▶ **Exercise aim**: Repeat the entries word for word. Leave nothing out.

[Information shown — start]

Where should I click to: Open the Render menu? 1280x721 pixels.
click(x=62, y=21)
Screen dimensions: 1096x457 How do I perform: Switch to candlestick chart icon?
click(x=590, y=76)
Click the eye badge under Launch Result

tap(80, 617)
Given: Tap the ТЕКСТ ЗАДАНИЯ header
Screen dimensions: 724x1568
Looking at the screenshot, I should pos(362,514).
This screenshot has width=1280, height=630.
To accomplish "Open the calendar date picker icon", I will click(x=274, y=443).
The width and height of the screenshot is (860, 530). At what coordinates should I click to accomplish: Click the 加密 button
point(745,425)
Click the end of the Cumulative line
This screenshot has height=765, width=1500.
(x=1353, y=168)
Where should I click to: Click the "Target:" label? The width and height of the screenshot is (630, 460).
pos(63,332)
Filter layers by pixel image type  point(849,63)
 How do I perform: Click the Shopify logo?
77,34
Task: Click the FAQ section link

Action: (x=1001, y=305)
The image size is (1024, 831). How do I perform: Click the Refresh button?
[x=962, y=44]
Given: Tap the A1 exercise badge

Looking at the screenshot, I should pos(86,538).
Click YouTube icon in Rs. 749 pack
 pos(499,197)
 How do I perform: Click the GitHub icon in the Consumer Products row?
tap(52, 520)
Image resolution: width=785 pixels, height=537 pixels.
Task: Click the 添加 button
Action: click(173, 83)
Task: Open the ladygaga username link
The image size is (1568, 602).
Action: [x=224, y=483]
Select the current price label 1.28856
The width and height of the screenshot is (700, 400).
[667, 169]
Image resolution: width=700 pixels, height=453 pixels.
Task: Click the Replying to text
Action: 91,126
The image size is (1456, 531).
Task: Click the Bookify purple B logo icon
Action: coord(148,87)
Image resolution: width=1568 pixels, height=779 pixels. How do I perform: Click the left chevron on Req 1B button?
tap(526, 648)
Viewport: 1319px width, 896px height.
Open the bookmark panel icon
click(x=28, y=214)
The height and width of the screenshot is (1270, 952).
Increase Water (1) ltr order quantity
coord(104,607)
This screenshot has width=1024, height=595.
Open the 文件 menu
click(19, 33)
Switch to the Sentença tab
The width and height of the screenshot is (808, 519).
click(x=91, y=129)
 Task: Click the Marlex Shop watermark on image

[Information shown — finish]

▶ **Exercise result**:
Where should I click to: Open the Render menu? 1280x721 pixels.
click(x=62, y=21)
Screen dimensions: 1096x457 How do I perform: Switch to candlestick chart icon?
click(x=590, y=76)
Click the eye badge under Launch Result

tap(80, 617)
Given: Tap the ТЕКСТ ЗАДАНИЯ header
Screen dimensions: 724x1568
Looking at the screenshot, I should pos(362,514).
This screenshot has width=1280, height=630.
To accomplish "Open the calendar date picker icon", I will click(x=274, y=443).
The width and height of the screenshot is (860, 530). At what coordinates should I click to accomplish: Click the 加密 button
point(745,425)
Click the end of the Cumulative line
This screenshot has height=765, width=1500.
(x=1353, y=168)
Where should I click to: Click the "Target:" label? The width and height of the screenshot is (630, 460).
pos(63,332)
Filter layers by pixel image type  point(849,63)
 How do I perform: Click the Shopify logo?
77,34
Task: Click the FAQ section link

Action: (x=1001, y=305)
The image size is (1024, 831). How do I perform: Click the Refresh button?
[x=962, y=44]
Given: Tap the A1 exercise badge

Looking at the screenshot, I should pos(86,538).
Click YouTube icon in Rs. 749 pack
 pos(499,197)
 How do I perform: Click the GitHub icon in the Consumer Products row?
tap(52, 520)
Image resolution: width=785 pixels, height=537 pixels.
Task: Click the 添加 button
Action: click(173, 83)
Task: Open the ladygaga username link
The image size is (1568, 602).
Action: [x=224, y=483]
Select the current price label 1.28856
The width and height of the screenshot is (700, 400).
[667, 169]
Image resolution: width=700 pixels, height=453 pixels.
Task: Click the Replying to text
Action: 91,126
The image size is (1456, 531).
Task: Click the Bookify purple B logo icon
Action: coord(148,87)
Image resolution: width=1568 pixels, height=779 pixels. How do I perform: Click the left chevron on Req 1B button?
tap(526, 648)
Viewport: 1319px width, 896px height.
Open the bookmark panel icon
click(x=28, y=214)
The height and width of the screenshot is (1270, 952).
Increase Water (1) ltr order quantity
coord(104,607)
This screenshot has width=1024, height=595.
Open the 文件 menu
click(19, 33)
Switch to the Sentença tab
The width and height of the screenshot is (808, 519).
click(x=91, y=129)
 Task: Click the Marlex Shop watermark on image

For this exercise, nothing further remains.